To get the interconnect transparent you just have to use a very thin layer, prefferably from gold. Having made the stuff thin, you had to use pretty wide traces, as hard to ensure continuity when it was thin in both thickness and width. Of course you don't want to get any gold onto your chip while you still have any bake cycles left, it does evil things to your transistor properties.
Why SOS? The capacitance of the substrate wasn't an issue with the saphire substrate. So your chips ran faster. And there were imaging chips that used transmision thru the substrate. - WaterDragon, on 10/12/2007, -1/+2I am just glad that "amorphous heavy-metal cation multi-component oxides" are finally getting the recognition they deserve. I just hope the morphous light plastic anion single component phthalates don't get jealous.
Eventually, they will build a transparent TV--.but then some broadcaster will have to fight some morons who already claim to own the name 'clear channel' --for a shady business that is anything but 'clear!'
The bastards! - Slackwise, on 10/12/2007, -5/+5No offense, but how do you post a "screenshot" of a circuit anyways? A picture of the circuit on a computer screen? This is aside from the fact that it's "transparent."

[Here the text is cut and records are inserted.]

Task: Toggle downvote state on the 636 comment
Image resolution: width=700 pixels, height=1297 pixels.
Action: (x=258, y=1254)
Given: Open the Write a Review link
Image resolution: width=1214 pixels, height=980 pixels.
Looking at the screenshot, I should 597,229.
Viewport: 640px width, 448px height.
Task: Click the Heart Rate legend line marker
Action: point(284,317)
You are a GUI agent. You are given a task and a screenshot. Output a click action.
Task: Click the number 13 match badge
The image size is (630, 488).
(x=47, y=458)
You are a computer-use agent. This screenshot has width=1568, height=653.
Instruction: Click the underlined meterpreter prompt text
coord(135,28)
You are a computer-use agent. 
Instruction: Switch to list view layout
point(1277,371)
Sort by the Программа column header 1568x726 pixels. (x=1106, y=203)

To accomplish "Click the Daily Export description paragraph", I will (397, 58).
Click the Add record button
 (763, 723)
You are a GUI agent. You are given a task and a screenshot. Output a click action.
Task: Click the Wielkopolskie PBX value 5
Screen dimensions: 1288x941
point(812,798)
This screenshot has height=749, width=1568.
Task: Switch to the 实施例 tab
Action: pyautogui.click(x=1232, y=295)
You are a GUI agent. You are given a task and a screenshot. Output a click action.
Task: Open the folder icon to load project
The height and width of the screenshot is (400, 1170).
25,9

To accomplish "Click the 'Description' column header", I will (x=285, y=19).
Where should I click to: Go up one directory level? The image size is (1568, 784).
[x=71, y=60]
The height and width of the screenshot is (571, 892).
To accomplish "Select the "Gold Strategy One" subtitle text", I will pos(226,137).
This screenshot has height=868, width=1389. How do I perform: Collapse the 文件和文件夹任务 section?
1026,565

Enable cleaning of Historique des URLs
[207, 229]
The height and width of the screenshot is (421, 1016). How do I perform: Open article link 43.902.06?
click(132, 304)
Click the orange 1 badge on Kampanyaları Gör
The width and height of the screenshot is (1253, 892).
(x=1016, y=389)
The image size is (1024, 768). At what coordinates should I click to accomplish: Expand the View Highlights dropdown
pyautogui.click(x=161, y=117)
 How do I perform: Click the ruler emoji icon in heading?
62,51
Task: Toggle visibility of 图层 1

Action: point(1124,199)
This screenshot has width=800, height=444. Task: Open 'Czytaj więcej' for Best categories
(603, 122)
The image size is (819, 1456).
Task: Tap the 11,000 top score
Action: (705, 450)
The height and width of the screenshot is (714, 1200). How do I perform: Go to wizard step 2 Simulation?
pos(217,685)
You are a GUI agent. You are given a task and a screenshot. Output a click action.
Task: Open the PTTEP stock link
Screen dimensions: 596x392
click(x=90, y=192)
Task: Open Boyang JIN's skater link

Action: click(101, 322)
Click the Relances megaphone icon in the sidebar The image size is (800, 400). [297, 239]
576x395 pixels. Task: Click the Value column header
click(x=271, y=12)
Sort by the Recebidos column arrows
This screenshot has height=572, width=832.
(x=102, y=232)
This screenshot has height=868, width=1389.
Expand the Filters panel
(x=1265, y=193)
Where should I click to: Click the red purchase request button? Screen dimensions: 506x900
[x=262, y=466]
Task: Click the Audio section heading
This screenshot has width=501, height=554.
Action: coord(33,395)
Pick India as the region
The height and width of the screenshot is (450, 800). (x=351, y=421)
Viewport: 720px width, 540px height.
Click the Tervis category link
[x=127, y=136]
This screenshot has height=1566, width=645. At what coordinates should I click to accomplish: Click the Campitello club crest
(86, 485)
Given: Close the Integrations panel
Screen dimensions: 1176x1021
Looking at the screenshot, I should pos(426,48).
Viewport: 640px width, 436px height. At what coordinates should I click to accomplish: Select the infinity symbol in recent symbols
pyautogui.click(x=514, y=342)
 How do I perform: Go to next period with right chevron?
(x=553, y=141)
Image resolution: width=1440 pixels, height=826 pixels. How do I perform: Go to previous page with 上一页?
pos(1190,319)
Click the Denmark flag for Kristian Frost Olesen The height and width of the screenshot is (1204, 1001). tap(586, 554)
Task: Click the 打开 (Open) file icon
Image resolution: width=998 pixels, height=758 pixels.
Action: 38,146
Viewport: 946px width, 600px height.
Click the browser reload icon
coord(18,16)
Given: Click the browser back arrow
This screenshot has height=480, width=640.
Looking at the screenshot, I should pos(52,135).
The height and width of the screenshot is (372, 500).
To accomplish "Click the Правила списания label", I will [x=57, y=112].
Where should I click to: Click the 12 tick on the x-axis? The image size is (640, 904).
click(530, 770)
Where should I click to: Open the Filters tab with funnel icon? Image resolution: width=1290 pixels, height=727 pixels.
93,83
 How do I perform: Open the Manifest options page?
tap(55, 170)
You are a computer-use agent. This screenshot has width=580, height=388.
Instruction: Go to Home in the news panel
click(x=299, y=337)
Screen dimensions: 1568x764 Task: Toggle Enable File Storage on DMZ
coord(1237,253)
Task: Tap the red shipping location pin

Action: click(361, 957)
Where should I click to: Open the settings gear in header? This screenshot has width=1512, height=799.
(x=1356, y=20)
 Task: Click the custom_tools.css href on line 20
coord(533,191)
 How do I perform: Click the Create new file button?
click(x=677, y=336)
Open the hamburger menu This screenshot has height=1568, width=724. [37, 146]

:/ - Spastastic, on 10/12/2007, -1/+1quote from msnbc article:
Embedded in this glass substrate are dozens of patterns created with an early version of the new material. Because the stuff is transparent, you see only the quarter underneath.
Stuff? the stuff? Sounds so...unjournalistic like. - obscurelyfamous, on 10/12/2007, -3/+3Here's a thought-- anyone ever consider READING the tech articles instead of mindlessly searching for a picture?
This is a great step toward transparent displays in electronics (such as various HUD applications.) Krux, I hope that was a joke. - gamekid, on 10/12/2007, -1/+1Expect game systems to get harder to hack and homebrew stuff for, too. If one can't see the transparent circuits, and doesn't know another way to attack...
- ChileanGoD, on 10/12/2007, -3/+2Me want picture!
- ashchap, on 10/12/2007, -1/+0All TFTs have a transparent layer of transistors over the liquid crystal layer, which are in a thin film - hence Thin Film Transistor.
Maybe this is some advance that means more complex circuits can be manufactured... - gamekid, on 10/12/2007, -2/+1"Because the stuff is transparent, you see only the quarter underneath."
--and he calls himself a SENIOR WRITER for LiveScience? WTF?
I love the circuit though. Can't wait for the first clear PC (or Mac). I can barely imagine seeing the fans whirring and the drive discs (and disks) spinning as I check e-mail, play games, and type the occasional essay. - Kelpesh, on 10/12/2007, -1/+0Whats new about Isolinear Chips? Mr O'Brien, pop a panel and show them.
- timewarrior, on 10/12/2007, -10/+4http://digg.com/science/World_s_First_Transparent_Integrated_Circuit_Created
- timbudtwo, on 10/12/2007, -11/+1no picture of said makes this pointless...
- Thorpe, on 10/12/2007, -20/+4No screenshot, no dig.